I have a hard time with "we have to let the bad guys draw first" when they are (metaphorically) drawing weapons of mass destruction. That doesn't mean we have to rush into the fray ("...where angels fear to tread"). But it also doesn't mean presenting a declared enemy with $150 billions to buy weapons to use against us or others. (What would Win and friends have done if Win hadn't accidentally forced von Richthofen's broach to go unstable?) I think there is even a Constitutional provision about that kind of foolishness (or worse)—somewhere about the third section of Article III, if I recall correctly.

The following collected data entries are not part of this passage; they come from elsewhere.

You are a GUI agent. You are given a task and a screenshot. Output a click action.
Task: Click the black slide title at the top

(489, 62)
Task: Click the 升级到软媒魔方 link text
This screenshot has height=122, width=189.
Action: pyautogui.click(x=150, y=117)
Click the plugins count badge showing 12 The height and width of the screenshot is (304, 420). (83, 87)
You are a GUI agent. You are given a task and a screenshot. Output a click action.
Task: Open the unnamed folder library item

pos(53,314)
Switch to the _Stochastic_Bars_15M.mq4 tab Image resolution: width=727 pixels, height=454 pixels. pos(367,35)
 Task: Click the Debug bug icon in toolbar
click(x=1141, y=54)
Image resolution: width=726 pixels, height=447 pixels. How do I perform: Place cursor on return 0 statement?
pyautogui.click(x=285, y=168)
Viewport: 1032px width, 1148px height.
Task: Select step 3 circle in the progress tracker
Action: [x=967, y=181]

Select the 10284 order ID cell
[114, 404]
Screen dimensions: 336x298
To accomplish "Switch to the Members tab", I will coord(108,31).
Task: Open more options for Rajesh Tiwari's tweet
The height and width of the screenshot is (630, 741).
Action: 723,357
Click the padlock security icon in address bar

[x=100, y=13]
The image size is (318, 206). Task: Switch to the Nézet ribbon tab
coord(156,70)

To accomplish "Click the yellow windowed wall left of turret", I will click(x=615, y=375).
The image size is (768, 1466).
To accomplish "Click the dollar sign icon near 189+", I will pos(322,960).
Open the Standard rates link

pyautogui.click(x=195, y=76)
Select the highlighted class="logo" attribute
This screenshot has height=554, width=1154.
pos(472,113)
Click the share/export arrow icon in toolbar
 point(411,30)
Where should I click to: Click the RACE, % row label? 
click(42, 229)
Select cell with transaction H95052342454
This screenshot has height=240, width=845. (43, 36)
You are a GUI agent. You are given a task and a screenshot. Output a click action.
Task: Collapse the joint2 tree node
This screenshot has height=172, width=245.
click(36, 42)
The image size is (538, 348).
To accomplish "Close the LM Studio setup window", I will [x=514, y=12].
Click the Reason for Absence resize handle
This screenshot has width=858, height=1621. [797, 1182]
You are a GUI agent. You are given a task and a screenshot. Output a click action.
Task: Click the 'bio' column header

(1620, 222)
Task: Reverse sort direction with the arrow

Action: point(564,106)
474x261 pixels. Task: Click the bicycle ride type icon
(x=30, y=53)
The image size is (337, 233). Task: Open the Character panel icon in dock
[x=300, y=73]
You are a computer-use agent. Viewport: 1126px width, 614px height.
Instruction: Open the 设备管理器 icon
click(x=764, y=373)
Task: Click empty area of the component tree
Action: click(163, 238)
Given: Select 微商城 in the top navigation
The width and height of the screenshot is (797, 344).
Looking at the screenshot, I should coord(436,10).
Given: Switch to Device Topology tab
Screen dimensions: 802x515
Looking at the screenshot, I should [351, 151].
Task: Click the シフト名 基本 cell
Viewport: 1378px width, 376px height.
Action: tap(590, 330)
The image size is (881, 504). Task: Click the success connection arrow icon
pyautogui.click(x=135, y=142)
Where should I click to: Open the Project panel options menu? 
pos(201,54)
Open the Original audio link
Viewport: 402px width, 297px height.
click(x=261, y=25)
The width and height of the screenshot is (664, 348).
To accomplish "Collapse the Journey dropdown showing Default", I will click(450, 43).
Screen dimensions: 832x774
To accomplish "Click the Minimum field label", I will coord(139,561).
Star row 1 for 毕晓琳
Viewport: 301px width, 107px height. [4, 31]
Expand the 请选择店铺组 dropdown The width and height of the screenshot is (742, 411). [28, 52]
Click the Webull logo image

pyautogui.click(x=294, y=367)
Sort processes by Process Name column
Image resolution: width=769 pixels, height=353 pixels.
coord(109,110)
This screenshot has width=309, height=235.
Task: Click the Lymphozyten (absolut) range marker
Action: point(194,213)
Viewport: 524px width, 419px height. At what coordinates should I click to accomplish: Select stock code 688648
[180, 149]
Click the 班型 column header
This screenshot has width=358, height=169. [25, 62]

Conversely, it is certainly true that even a WMD might be stopped by a good guy with a gun, and I firmly believe that 300 million good guys (and gals, and responsible children, and persons of ambiguous gender, and with no regard for skin color and other irrelevancies after the single word "good") with guns should be the first line of defense. (Also that people do have a right to know if someone brings hazardous substances onto their property, even with benign intent, due to the risk of accidental releases.)

As usual, I agree with most—but not all—of what you say, and I will defend to the death your right to say the parts I disagree with as much as the parts I agree with—and absolutely trust you will grant me the same courtesy.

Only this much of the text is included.